TASK PROMPT: Look through the records below and collect all lines that hold the string "agent".

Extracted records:
####################

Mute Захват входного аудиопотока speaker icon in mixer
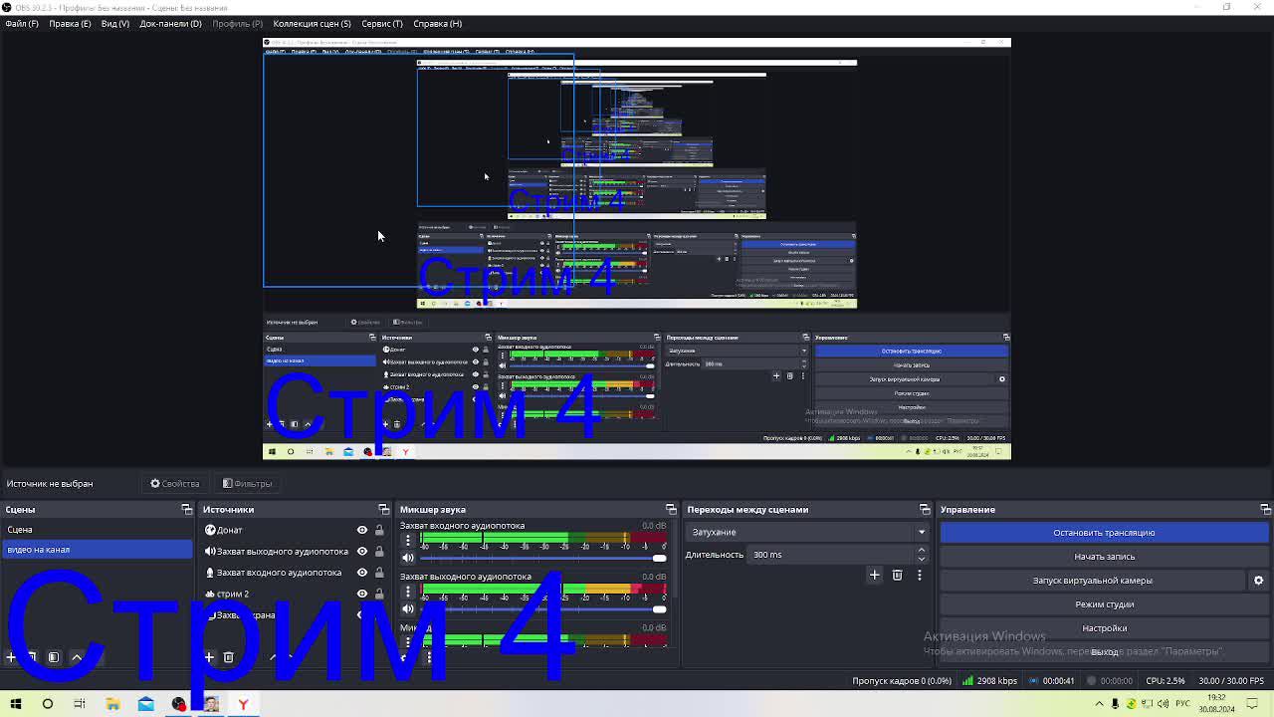Screen dimensions: 1274x717 click(407, 558)
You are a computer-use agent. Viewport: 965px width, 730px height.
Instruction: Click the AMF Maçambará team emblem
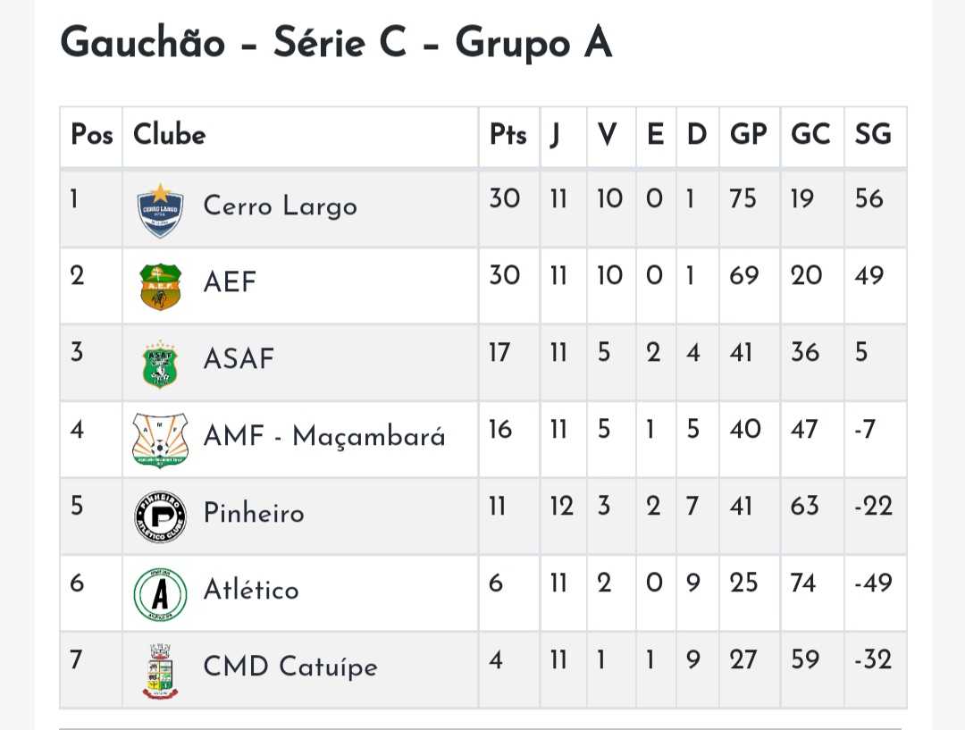point(161,440)
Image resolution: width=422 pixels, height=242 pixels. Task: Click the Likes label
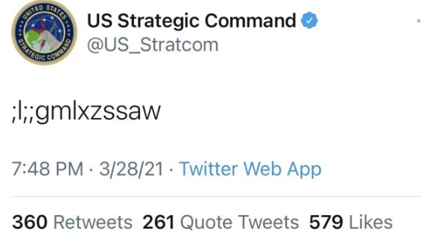(371, 223)
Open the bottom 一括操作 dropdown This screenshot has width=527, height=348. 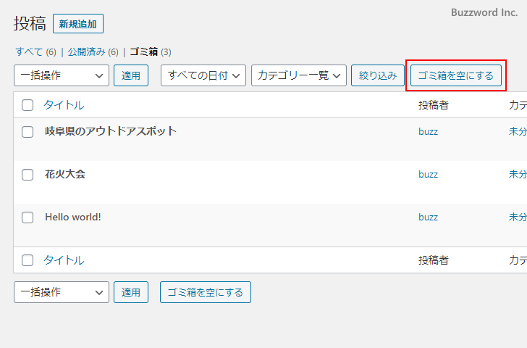(61, 292)
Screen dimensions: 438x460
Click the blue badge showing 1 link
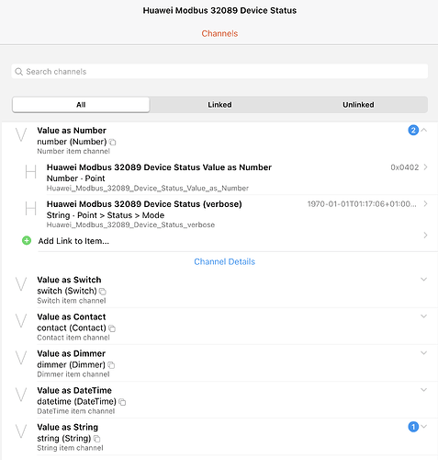(x=413, y=427)

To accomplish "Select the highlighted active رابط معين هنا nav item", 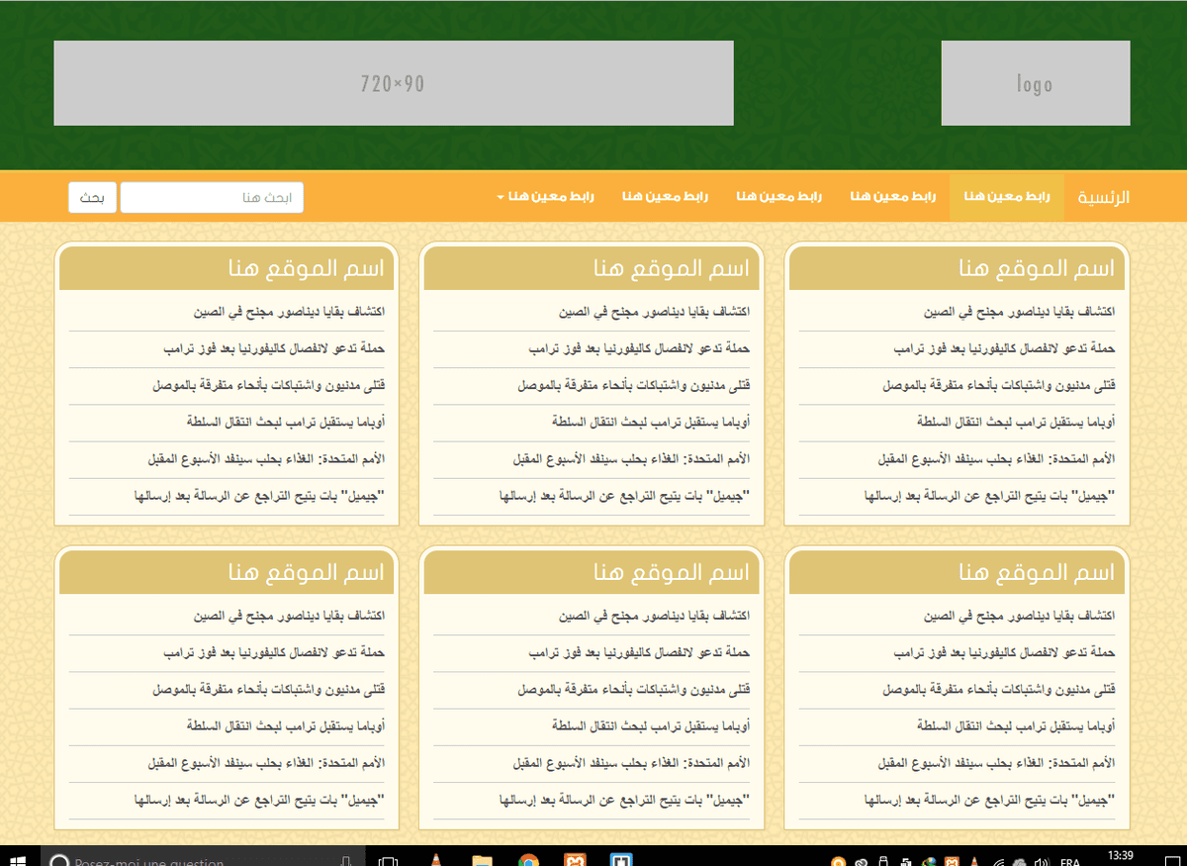I will pos(1006,197).
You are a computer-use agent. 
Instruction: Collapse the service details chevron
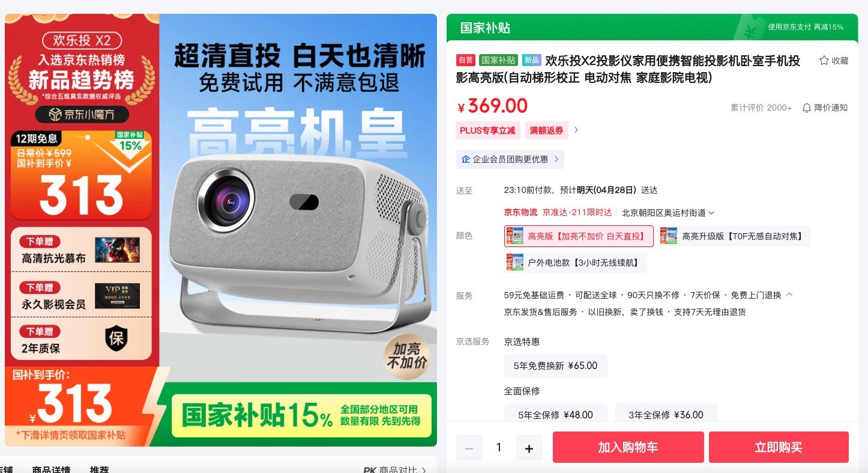click(x=789, y=294)
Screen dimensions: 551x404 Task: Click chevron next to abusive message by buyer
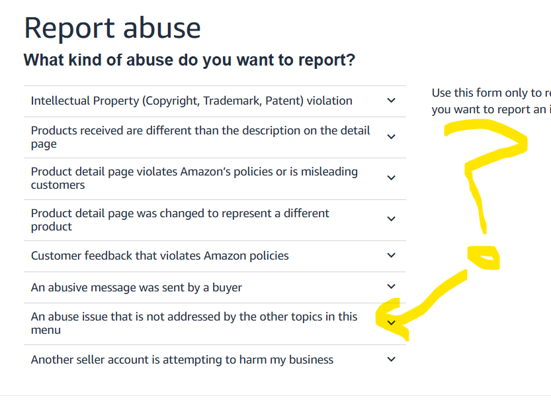pyautogui.click(x=391, y=287)
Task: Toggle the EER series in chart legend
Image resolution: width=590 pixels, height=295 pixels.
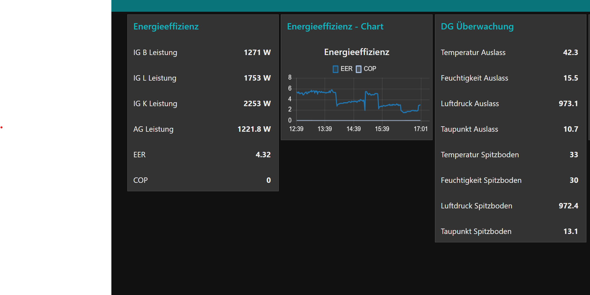Action: [x=346, y=69]
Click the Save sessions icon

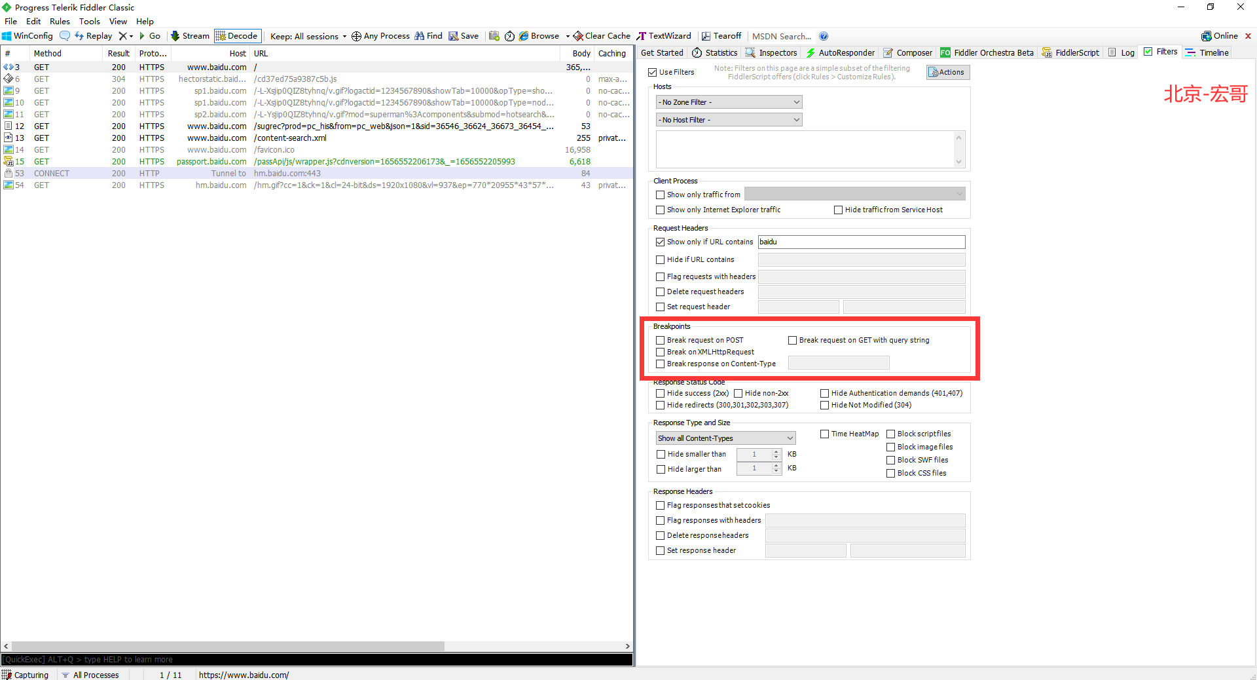tap(453, 36)
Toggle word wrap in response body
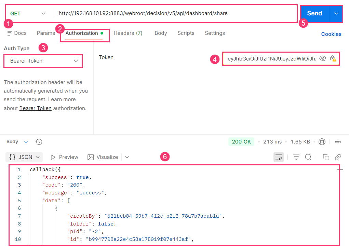This screenshot has height=246, width=349. 279,157
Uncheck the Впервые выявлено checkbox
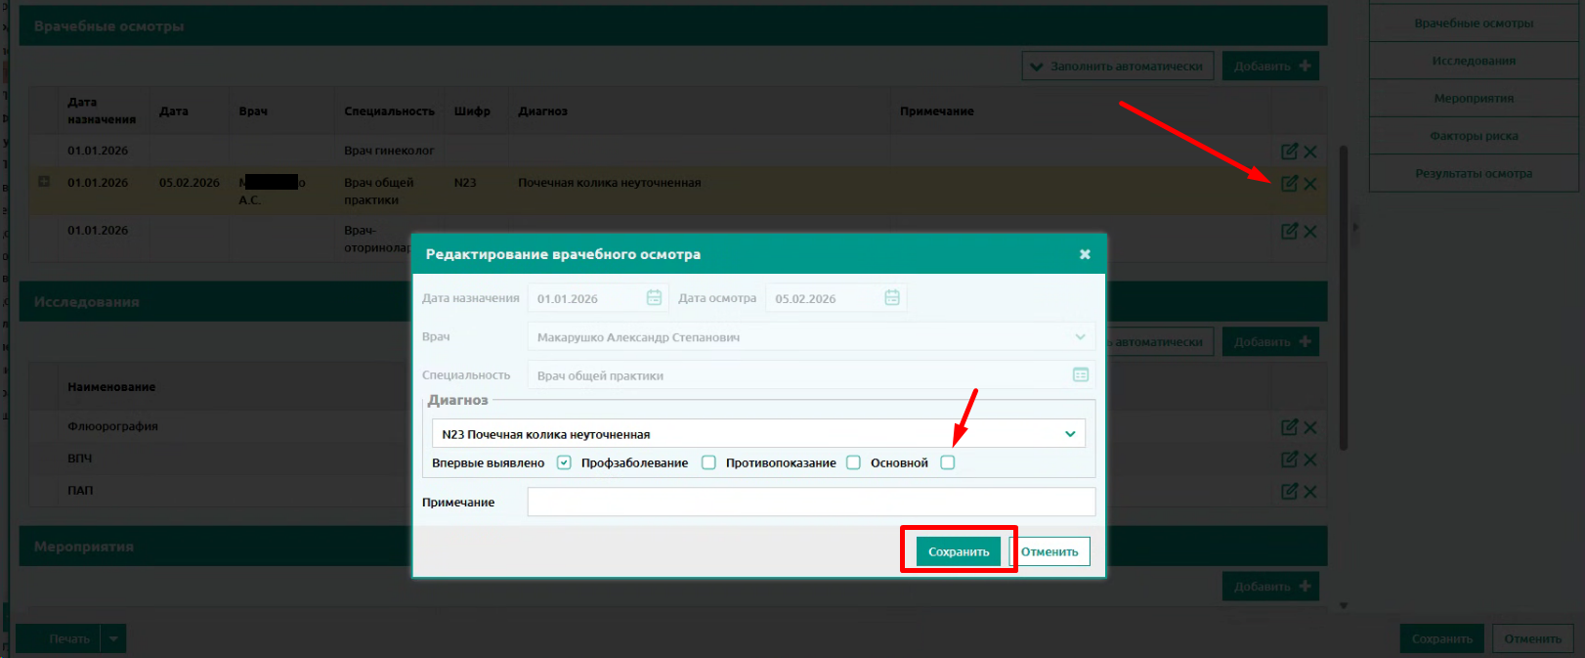This screenshot has height=658, width=1585. click(564, 463)
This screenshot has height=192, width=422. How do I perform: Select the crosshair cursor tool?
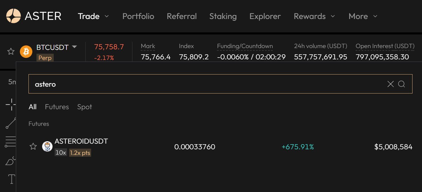tap(11, 104)
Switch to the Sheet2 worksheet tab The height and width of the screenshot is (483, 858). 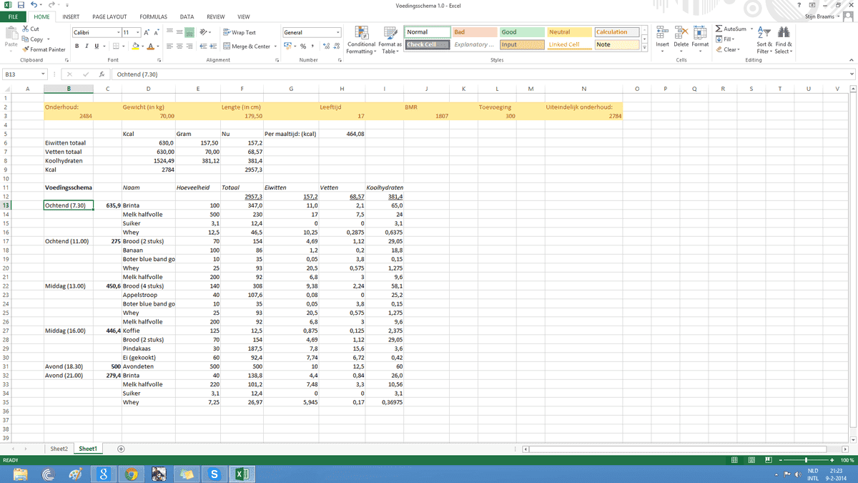59,449
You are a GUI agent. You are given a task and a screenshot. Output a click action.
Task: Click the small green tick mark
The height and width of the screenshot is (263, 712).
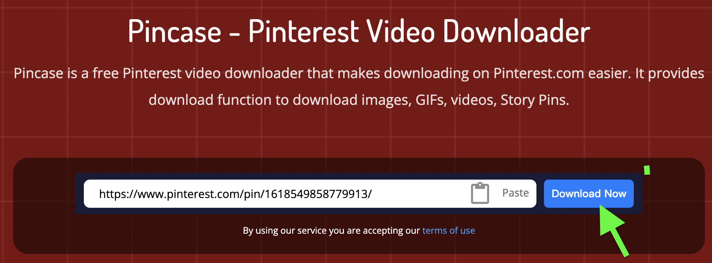coord(647,170)
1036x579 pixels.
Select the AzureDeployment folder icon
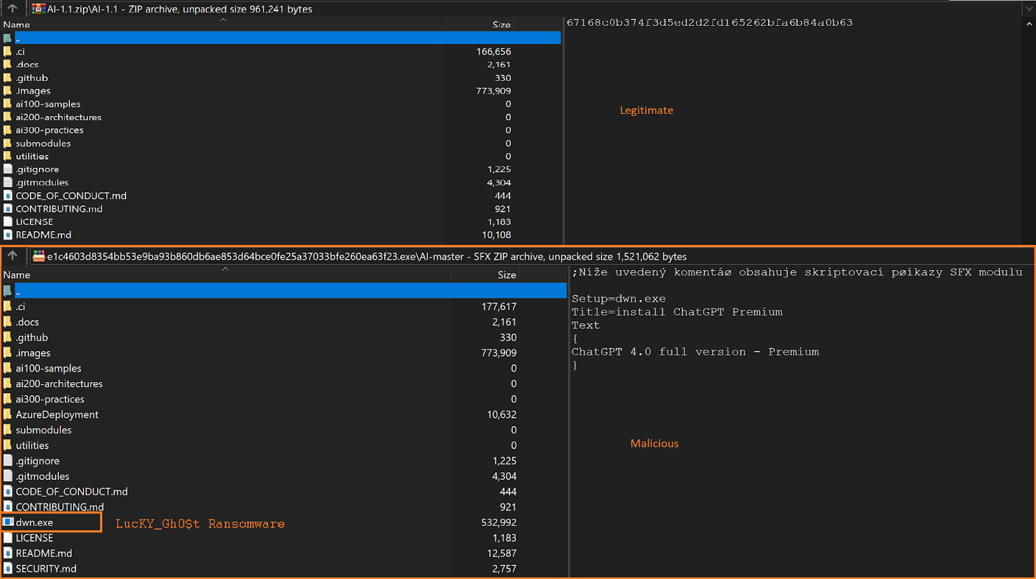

####################

TASK OUTPUT:
You are a computer-use agent. Viewport: 965px width, 730px height.
You are a computer-use agent. 
You are a GUI agent. You are given a task and a screenshot. Output a click action.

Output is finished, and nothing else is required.